#### [The task]
Could you find every line in the entries below that holds the word "cost" and copy it?

#### [Collected data]
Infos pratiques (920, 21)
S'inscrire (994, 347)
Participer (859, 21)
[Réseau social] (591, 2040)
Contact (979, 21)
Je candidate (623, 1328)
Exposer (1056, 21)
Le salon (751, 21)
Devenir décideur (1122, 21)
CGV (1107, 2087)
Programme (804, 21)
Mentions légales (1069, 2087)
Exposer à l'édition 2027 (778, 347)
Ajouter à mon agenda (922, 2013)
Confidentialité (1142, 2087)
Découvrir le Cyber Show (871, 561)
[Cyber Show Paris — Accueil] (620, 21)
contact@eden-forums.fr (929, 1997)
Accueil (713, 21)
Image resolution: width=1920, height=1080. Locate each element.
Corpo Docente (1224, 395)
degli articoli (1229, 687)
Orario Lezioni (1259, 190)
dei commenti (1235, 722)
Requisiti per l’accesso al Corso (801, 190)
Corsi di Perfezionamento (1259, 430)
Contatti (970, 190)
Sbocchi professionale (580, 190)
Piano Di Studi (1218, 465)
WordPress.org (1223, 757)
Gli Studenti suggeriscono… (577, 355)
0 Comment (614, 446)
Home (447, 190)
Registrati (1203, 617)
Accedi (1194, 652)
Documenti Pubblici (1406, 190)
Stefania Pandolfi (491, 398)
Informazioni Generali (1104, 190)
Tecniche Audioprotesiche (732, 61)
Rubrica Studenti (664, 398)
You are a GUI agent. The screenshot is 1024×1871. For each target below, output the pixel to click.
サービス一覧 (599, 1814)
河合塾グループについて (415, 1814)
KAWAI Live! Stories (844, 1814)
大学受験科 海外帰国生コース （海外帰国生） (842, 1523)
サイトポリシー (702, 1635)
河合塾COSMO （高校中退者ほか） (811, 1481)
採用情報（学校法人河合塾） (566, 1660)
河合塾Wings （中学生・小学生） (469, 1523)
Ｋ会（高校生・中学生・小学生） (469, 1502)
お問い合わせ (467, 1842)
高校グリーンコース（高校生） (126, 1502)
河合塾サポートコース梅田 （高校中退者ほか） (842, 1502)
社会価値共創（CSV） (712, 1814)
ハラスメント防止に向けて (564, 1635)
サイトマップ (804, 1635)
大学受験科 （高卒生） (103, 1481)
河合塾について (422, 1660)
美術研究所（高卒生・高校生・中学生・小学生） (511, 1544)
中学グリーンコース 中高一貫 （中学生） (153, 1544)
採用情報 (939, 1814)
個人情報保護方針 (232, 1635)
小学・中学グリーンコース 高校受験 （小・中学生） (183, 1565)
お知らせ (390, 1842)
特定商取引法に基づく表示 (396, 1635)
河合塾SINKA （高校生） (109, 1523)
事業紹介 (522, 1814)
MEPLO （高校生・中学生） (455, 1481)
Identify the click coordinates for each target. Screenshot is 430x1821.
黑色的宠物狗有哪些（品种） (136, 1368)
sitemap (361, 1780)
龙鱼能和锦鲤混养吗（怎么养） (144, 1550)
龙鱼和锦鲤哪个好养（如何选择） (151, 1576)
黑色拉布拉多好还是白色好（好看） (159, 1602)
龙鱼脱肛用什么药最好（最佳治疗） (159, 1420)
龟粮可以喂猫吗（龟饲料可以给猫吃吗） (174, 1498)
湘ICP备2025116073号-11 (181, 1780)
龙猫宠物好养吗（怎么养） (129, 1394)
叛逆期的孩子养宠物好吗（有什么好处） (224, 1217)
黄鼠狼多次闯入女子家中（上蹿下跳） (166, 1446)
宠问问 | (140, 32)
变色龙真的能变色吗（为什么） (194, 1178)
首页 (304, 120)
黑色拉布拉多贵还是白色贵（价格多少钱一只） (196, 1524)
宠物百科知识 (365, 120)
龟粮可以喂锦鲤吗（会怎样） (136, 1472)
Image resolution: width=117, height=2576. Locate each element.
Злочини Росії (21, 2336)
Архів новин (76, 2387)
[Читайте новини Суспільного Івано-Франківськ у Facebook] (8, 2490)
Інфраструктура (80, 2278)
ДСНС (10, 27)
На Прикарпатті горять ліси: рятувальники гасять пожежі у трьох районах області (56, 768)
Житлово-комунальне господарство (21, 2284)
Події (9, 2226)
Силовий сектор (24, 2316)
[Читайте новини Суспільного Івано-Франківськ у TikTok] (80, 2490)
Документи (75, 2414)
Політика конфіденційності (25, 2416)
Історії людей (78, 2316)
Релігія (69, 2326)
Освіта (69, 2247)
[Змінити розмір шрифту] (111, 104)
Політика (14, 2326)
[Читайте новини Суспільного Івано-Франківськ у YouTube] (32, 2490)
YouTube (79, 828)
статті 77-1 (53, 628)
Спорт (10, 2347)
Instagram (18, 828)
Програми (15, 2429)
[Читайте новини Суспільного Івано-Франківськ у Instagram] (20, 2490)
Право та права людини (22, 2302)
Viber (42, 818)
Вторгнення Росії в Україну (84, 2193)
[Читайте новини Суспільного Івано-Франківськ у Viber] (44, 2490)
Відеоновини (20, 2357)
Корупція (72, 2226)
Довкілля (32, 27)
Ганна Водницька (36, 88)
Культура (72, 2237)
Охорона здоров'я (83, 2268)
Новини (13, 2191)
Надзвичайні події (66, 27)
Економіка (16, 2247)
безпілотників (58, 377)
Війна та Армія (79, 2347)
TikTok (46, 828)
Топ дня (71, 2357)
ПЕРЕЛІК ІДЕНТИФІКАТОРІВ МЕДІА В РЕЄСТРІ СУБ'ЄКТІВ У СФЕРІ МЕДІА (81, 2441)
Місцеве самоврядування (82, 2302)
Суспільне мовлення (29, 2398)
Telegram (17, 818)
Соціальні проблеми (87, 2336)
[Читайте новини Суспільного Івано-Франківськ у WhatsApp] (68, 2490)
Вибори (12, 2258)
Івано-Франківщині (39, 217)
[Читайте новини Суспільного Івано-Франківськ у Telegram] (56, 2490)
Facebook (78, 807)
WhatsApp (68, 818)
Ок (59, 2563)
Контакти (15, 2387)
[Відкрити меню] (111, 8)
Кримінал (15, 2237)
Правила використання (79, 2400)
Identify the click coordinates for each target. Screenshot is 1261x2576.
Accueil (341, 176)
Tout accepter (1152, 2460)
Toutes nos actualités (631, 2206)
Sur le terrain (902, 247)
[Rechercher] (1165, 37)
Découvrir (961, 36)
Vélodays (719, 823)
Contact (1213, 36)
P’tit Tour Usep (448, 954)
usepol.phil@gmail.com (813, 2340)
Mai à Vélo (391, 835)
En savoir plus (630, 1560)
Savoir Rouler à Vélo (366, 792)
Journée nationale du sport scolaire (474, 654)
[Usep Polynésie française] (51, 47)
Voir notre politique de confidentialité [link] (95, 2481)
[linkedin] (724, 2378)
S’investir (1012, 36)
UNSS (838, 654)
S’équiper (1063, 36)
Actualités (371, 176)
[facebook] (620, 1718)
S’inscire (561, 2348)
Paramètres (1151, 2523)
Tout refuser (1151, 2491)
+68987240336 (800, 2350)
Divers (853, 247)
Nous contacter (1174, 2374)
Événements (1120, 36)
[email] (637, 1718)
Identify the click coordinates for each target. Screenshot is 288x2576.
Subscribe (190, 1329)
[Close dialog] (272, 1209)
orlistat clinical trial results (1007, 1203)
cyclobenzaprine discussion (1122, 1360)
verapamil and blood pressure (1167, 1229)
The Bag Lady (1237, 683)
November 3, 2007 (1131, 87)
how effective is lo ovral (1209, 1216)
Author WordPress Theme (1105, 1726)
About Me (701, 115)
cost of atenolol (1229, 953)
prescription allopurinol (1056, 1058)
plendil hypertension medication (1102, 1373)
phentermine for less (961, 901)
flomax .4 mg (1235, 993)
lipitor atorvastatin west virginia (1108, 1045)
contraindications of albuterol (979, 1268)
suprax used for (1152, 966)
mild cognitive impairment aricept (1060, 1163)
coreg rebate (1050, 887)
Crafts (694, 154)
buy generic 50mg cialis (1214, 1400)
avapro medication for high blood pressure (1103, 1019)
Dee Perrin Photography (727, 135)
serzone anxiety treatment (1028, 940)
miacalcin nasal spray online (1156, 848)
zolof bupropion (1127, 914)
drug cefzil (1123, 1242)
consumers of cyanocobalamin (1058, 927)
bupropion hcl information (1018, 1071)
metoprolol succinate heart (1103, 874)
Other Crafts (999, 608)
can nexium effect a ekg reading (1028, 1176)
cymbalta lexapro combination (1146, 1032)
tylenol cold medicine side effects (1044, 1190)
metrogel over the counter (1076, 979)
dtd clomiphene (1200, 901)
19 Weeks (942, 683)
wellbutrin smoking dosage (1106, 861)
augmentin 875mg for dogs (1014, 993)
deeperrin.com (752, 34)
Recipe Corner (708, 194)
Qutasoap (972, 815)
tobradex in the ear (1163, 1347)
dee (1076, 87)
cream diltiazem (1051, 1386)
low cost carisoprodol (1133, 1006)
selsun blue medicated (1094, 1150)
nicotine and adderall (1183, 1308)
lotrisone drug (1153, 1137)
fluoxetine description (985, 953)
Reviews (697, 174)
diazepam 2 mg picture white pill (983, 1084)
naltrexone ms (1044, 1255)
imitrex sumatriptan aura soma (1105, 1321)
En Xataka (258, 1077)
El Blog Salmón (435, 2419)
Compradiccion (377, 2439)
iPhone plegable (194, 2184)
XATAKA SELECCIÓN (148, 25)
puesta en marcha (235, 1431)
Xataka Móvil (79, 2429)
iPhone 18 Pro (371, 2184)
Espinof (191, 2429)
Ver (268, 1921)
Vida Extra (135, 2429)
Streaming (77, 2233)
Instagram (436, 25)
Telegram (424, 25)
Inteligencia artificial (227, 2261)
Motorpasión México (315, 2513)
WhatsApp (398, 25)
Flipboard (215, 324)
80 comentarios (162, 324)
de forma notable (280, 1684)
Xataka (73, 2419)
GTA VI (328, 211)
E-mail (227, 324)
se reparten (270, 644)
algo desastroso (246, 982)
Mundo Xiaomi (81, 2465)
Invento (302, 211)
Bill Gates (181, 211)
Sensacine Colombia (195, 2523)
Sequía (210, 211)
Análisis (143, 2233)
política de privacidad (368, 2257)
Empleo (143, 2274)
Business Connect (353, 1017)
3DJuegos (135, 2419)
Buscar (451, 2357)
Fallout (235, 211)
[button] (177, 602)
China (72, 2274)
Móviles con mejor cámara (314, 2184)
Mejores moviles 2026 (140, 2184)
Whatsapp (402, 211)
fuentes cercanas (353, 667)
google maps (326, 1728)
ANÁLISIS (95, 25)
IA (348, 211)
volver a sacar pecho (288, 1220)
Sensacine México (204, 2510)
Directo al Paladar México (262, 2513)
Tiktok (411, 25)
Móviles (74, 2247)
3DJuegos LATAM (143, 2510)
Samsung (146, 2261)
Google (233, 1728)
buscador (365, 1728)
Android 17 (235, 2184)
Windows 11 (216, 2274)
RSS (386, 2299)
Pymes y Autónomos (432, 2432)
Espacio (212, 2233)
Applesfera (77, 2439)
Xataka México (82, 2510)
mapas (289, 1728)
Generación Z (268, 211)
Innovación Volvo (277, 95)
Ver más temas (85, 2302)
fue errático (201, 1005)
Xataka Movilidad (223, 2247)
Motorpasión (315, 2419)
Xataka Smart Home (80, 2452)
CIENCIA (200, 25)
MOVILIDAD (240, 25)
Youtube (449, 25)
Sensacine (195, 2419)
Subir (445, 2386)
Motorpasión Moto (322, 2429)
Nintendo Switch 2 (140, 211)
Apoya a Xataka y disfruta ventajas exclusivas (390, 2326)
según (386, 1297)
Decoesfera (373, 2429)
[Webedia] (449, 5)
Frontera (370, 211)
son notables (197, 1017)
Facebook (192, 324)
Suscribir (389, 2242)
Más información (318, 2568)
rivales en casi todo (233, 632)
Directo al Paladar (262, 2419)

#### [Your response]
cost of atenolol (1229, 953)
low cost carisoprodol (1133, 1006)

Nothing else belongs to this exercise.